The plan is to add two stories to the Comcast building and build 51 identical rooms, all about 450 square feet, on three floors. Retail businesses, building staff facilities, and a public community room occupy the first floor.

The rooms would rent for about $700 dollars a month, have space for a bed, the tenants’ belongings, some appliances, a closet, shower and a small kitchen. The amenities are limited. There is no gym, pool, or gathering place or space.

When Interfaith Housing Development Corporation of Chicago (IHDC) announced they were going to build housing at the Comcast building in June, 2008, their representative said, “We’re looking at trying to replace the housing at the [West Cook] YMCA. That’s really how this all started.” Fifteen months later, Interfaith’s plan collapsed when the YMCA announced they were not moving and that their 120-bed housing for permanent, transient and homeless singles would remain open.

Trapped by its failure to anticipate that the YMCA might not move, Interfaith had a decision to make. Do they abandon the development, redesign it, or repackage it with a new customer profile? With pre-development money already invested, Oak Park Housing Authority (OPHA) on board, and several village officials receptive to the idea, Interfaith chose to change the profile.

The Interfaith decision, made without demand research, defied the results of a survey, conducted by the village and a HUD consulting team during the summer of 2009. The survey determined that the village’s affordable housing demand was for senior and handicapped apartments, and two- and three-bedroom homes or apartments. Only 20 percent of the community leaders and housing experts thought there was a need for “efficiency” housing. In November 2009, the Oak Park Five-Year Consolidated Plan and 2010 Annual Action Plan were published without a recommendation for efficiency or single housing.

Interfaith’s decision was about money. The 51-room plan was the only housing configuration that was profitable. The development had to be abandoned or go forward as singles only. (This is verified in the OPHA minutes of September 2009.)

The new Interfaith marketing plan was simple: No longer was it a replacement for the YMCA’s SRO. It was now billed as affordable apartments. Many residents saw the new plan as a solution to many Oak Park problems. Others saw it as a solution without a problem. Who is right can only be answered by the village board and HUD.

Oak Park commissions and the public reviewed the plan during the later part of 2010. The commissions blessed the development while the public was less willing to embrace it. The development proposal was then sent to the OP Plan Commission with board instructions that they were to restrict recommendations to changes in zoning. The commission approved the zoning variances with addenda (not yet published), added an Oak Park Residents Preference section, and sent the development to the board for a vote that is now scheduled for May 16.

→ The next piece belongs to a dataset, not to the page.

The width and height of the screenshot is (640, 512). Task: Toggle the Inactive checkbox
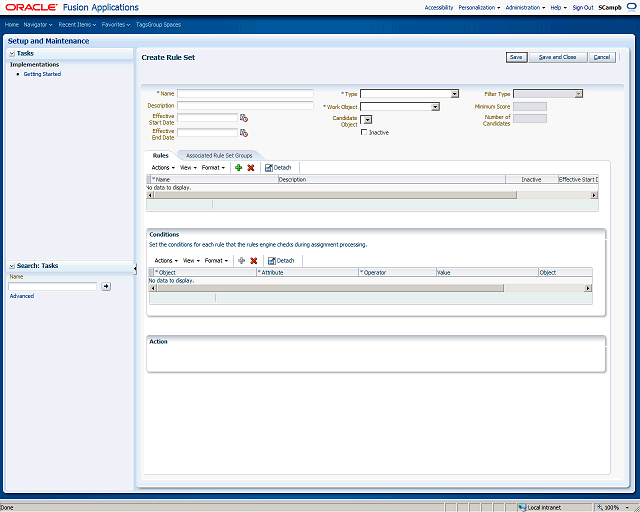click(x=364, y=132)
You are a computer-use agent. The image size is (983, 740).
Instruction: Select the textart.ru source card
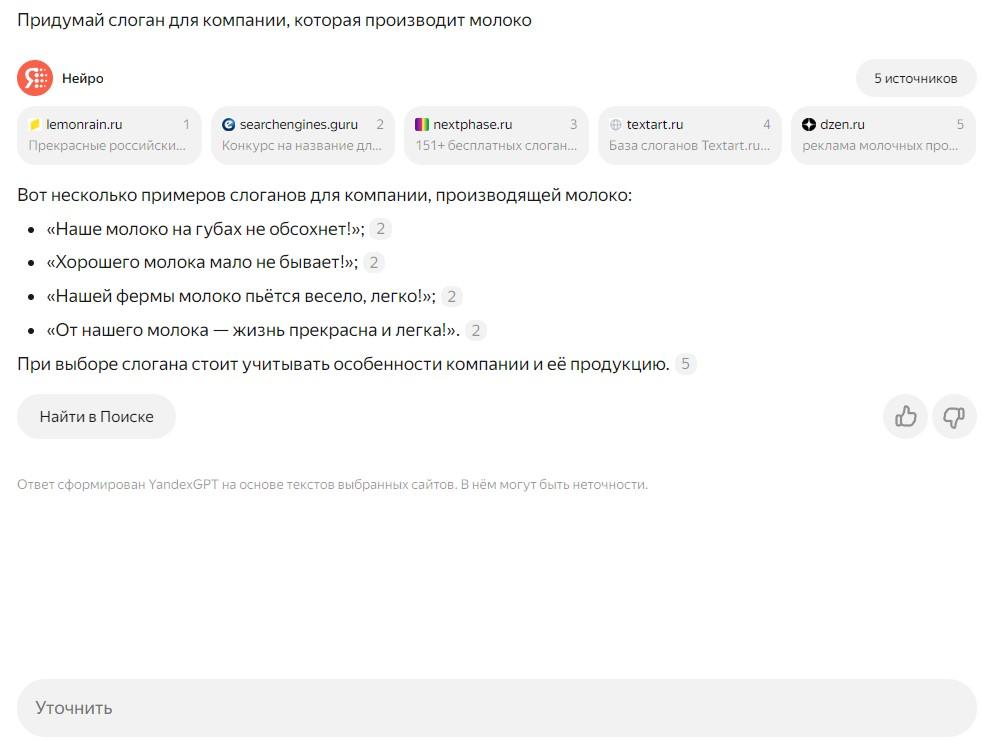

The development goes to the board lacking a professional marketing or business plan, a residents’ criteria, a survey of Madison businesses, recent neighborhood demographic trends, input from other communities or OP business or independent community leaders, long term strategy (40 years — the life of the development), an incomplete environmental study, parking and traffic studies, minimal financing detail, a negative survey conducted by Neighbors for Madison Renewal, and no plan on how to get Oak Park Residence Preference approval from HUD.

It does not have to be this way.

Many communities do not use federal money to finance housing developments. They have determined that using HUD makes financing easier but at the loss of creative solutions, flexibility in planning, and reduced control of the development throughout its useful life. They want local ownership with less bureaucracy.

Oak Park is famous for its willingness to take risks to maintain its independence and unique character. Are we ready to outsource our village’s core values to the federal government without at least studying the possibility that there is a better and more secure way to address the challenges of affordable housing in our village?